How the Attack Actually Works
- Clarified by commenters: tapping “Allow” on the reset prompt does not directly hand the account to attackers; it lets the user reset on their own device, often via a code shown locally.
- Attackers then call with spoofed Apple Support numbers and try to socially engineer the code or new password.
- Some criticize the original article for implying that an accidental tap alone could compromise the account; later edits added nuance.
Rate Limiting and UX Defenses
- Many are surprised Apple allows rapid, repeated reset attempts and unbounded push prompts.
- Suggested mitigations: exponential backoff, OS‑level suppression, “bombed mode” with extra confirmation, or blocking obviously abusive flows.

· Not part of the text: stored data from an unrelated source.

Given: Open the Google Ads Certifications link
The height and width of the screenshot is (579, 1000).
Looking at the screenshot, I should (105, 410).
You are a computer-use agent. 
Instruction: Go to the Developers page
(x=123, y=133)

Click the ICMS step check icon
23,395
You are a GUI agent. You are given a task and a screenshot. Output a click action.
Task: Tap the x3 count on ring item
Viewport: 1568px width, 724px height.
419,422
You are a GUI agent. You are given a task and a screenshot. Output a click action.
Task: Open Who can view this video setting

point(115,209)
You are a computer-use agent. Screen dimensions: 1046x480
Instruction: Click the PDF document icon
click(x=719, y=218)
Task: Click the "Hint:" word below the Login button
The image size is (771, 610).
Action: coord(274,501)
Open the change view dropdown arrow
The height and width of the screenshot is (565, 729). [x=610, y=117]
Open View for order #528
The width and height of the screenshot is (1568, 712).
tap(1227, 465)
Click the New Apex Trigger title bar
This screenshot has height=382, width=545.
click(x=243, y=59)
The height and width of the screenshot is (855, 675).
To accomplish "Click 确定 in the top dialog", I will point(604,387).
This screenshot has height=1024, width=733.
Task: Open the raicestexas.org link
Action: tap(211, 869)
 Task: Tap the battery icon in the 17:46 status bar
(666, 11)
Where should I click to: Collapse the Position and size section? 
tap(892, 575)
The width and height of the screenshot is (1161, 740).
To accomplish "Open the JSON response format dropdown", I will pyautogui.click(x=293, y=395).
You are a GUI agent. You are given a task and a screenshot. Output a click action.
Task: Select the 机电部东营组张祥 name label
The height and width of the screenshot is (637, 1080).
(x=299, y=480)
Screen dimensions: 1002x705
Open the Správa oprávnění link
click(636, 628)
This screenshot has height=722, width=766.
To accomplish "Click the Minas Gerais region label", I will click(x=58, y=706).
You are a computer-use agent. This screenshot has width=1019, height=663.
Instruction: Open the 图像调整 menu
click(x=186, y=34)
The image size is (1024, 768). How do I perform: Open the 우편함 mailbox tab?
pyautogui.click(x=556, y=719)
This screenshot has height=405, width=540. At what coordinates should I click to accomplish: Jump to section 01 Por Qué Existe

- Others warn strict per‑user rate limits can be turned into denial‑of‑service against account recovery.
Phone Numbers, SMS, and Identity
- Strong sentiment that phone numbers and SMS are poor as identifiers and 2FA: public, SIM‑swappable, and now often central to digital identity.
- Counterpoint: in some financial settings, SMS attacks were rarely observed compared to phishing and password reuse; device loss complicates stronger factors for the mass market.
Broader Themes
- Push MFA is widely disliked; many prefer entering codes.
- Hardware tokens (YubiKeys/HSMs) are advocated by some, but others see cost/complexity and limited benefit if trusted devices remain.
- Underlying frustration: trillion‑dollar companies ship easily abusable flows, and users are expected to carry the security burden amid a constant background of digital crime.